Management of a Patient with a Normal Left Kidney and Extrarenal Pelvis
No specific intervention is required for an extrarenal pelvis in a patient with normal kidney size, echotexture, and no evidence of hydronephrosis, calculi, or masses. 1
Understanding Extrarenal Pelvis
An extrarenal pelvis is an anatomical variant where the renal pelvis is located outside the renal sinus.
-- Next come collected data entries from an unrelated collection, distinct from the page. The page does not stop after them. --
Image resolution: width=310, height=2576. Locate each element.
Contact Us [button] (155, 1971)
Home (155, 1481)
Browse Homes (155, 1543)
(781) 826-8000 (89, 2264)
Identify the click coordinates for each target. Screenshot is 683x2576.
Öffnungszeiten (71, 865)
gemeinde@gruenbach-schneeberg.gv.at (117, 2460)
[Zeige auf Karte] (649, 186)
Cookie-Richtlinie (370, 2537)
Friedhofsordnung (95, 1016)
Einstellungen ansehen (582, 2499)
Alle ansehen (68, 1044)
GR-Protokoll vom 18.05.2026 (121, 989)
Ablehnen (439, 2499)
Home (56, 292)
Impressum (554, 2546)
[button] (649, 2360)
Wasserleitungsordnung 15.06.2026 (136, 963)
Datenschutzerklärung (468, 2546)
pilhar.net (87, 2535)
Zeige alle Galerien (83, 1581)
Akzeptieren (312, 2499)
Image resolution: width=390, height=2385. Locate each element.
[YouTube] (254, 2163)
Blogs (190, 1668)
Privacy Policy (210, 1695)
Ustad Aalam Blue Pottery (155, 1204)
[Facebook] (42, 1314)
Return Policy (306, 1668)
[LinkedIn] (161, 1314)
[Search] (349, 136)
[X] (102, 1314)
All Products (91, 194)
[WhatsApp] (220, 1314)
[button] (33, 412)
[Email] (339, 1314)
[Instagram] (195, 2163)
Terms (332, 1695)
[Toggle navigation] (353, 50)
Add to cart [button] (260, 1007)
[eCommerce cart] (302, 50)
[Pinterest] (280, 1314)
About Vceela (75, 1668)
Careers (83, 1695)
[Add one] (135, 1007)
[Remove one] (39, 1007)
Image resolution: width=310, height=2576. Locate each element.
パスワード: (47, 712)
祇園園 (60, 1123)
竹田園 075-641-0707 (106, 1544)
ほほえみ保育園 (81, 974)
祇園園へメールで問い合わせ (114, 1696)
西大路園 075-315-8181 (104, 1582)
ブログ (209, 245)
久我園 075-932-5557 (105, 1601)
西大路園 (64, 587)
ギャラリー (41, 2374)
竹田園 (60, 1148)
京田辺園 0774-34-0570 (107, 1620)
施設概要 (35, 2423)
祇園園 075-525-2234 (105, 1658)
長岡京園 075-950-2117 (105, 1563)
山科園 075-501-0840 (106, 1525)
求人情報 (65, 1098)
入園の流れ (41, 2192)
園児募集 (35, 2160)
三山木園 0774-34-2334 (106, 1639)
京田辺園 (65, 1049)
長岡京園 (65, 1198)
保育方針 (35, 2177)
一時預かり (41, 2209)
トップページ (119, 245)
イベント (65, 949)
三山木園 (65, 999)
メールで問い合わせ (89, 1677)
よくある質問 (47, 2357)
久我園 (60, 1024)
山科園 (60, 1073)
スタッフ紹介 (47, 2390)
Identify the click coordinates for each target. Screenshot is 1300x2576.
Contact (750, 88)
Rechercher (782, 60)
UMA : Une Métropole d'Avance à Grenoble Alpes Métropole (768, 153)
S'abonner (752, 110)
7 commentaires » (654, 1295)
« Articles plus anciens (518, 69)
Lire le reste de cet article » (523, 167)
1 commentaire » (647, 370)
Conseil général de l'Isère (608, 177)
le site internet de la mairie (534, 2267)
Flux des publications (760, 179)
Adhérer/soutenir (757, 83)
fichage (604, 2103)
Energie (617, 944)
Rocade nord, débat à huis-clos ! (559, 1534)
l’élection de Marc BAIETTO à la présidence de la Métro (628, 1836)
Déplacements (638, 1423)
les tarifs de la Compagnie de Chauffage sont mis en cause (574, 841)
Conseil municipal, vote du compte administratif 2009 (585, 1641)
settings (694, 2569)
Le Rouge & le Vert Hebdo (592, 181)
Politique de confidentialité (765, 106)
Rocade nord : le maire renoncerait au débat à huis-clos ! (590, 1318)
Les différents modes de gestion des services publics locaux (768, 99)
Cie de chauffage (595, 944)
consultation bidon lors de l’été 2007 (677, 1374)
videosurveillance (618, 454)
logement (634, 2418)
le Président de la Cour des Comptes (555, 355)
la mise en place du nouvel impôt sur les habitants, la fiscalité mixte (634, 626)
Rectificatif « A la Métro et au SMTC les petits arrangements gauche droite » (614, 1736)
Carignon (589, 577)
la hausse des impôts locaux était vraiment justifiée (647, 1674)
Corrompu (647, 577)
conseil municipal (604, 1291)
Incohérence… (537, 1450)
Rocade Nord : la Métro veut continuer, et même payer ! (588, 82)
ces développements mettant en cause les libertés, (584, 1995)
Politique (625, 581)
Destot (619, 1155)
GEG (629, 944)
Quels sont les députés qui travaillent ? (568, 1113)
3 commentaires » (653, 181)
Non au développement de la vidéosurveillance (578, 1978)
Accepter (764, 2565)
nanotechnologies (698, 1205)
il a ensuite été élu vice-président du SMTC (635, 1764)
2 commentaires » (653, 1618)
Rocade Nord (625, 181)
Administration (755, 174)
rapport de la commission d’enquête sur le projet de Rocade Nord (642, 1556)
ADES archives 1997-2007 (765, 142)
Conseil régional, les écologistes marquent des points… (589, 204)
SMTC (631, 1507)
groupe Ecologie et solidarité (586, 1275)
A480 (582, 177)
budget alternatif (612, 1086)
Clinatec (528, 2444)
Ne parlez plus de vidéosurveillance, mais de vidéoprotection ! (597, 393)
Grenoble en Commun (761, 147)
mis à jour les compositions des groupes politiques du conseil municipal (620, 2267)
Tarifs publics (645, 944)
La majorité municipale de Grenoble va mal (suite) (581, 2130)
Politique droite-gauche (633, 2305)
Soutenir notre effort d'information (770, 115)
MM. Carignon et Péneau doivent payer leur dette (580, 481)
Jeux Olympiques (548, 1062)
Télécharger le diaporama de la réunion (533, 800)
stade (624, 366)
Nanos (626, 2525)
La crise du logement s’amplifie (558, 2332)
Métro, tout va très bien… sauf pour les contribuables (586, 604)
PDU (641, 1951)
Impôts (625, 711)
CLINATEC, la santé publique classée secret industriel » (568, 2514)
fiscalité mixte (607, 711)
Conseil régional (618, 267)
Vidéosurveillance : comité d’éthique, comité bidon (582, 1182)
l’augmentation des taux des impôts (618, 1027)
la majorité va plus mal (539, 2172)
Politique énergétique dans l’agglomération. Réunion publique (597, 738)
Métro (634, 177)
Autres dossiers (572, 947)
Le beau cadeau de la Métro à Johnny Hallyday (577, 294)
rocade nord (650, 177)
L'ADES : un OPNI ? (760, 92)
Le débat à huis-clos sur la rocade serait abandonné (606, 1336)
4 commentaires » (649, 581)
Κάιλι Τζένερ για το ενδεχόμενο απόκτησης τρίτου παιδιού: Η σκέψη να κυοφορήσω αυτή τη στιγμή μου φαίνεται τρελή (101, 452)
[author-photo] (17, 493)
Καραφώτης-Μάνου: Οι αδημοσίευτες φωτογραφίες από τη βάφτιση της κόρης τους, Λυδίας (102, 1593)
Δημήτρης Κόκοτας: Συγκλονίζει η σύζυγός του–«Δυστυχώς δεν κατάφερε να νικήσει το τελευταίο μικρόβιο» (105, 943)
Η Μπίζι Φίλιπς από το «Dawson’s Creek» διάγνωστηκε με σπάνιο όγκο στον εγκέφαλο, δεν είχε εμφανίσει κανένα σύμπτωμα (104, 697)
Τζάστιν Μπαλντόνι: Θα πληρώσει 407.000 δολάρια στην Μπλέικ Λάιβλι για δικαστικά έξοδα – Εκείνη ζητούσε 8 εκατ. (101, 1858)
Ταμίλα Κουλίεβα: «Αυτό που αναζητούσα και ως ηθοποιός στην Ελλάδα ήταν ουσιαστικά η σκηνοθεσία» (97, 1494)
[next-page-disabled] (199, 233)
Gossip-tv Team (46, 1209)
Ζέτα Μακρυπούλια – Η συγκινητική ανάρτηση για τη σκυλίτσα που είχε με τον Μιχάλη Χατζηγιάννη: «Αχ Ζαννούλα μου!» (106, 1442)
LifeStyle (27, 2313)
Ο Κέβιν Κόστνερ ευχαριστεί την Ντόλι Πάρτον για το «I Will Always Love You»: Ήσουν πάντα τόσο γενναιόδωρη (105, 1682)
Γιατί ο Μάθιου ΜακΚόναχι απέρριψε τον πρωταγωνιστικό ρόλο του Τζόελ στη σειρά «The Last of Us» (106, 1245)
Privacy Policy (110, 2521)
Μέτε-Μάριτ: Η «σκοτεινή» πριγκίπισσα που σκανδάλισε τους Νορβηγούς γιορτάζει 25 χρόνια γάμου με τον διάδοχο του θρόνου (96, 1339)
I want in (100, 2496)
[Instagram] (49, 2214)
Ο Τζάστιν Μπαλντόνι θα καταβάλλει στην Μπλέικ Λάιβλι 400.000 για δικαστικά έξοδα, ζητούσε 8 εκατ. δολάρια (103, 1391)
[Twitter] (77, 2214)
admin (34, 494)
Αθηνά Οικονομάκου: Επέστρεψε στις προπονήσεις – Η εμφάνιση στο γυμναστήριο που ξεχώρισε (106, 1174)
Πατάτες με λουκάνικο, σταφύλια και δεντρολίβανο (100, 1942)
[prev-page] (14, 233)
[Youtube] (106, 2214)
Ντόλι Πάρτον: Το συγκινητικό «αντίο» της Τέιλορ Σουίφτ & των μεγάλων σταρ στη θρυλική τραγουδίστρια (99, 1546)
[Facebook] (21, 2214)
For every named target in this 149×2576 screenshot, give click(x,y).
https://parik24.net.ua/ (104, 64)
Key characteristics include:
- Appears as a hypoechoic mass just outside the renal sinus
- Can be mistaken for hydronephrosis on ultrasound
- Unlike hydronephrosis, it is not associated with:
- Dilated calyces
- Parenchymal thinning
- Hydroureter
- Enlarged kidney 1
Diagnostic Considerations
Differentiating from Hydronephrosis
When evaluating an extrarenal pelvis, it's important to distinguish it from true hydronephrosis:
- Normal kidney size (10.2 cm in this case) suggests no obstructive process
- Absence of hydronephrosis indicates normal urinary drainage
- Normal echotexture indicates healthy renal parenchyma
- Absence of calculi or masses rules out common causes of obstruction
Imaging Recommendations
For patients with extrarenal pelvis:
- No routine follow-up imaging is needed unless symptoms develop 2
- If symptoms develop (pain, hematuria, infection), consider:
- CT with contrast or MRI with delayed urographic phases for accurate characterization 2
- Ultrasound for periodic monitoring if needed
Clinical Management
Monitoring Approach
- No specific intervention is required for asymptomatic extrarenal pelvis
- Annual comprehensive metabolic panel to monitor renal function
- Urinalysis to check for hematuria or infection 2
Indications for Intervention
Intervention would only be warranted if the patient develops:
- Symptoms (flank pain, hematuria)
- Signs of infection (fever, elevated WBC)
- Evidence of obstruction (development of hydronephrosis)
- Deterioration of renal function 2
Special Considerations
While extrarenal pelvis is generally benign, be aware that:
- It is associated with higher rates of minor congenital malformations compared to the general population 3
- There is a slightly increased risk of urinary tract infections (UTIs) 3
- UTIs in patients with extrarenal pelvis are not necessarily attributed to vesicoureteral reflux 3
When to Consider Further Evaluation
Obtain additional imaging or urologic consultation if:
- Patient develops flank pain, especially during specific activities 4
- Hematuria occurs
- Recurrent urinary tract infections develop
- Changes in renal function are detected
- Follow-up ultrasound shows development of hydronephrosis or other concerning findings
Conclusion
An extrarenal pelvis with normal kidney size, echotexture, and no evidence of hydronephrosis, calculi, or masses is a benign anatomical variant that requires no specific intervention. Regular monitoring of renal function and urinalysis is sufficient, with further evaluation only necessary if symptoms or complications develop.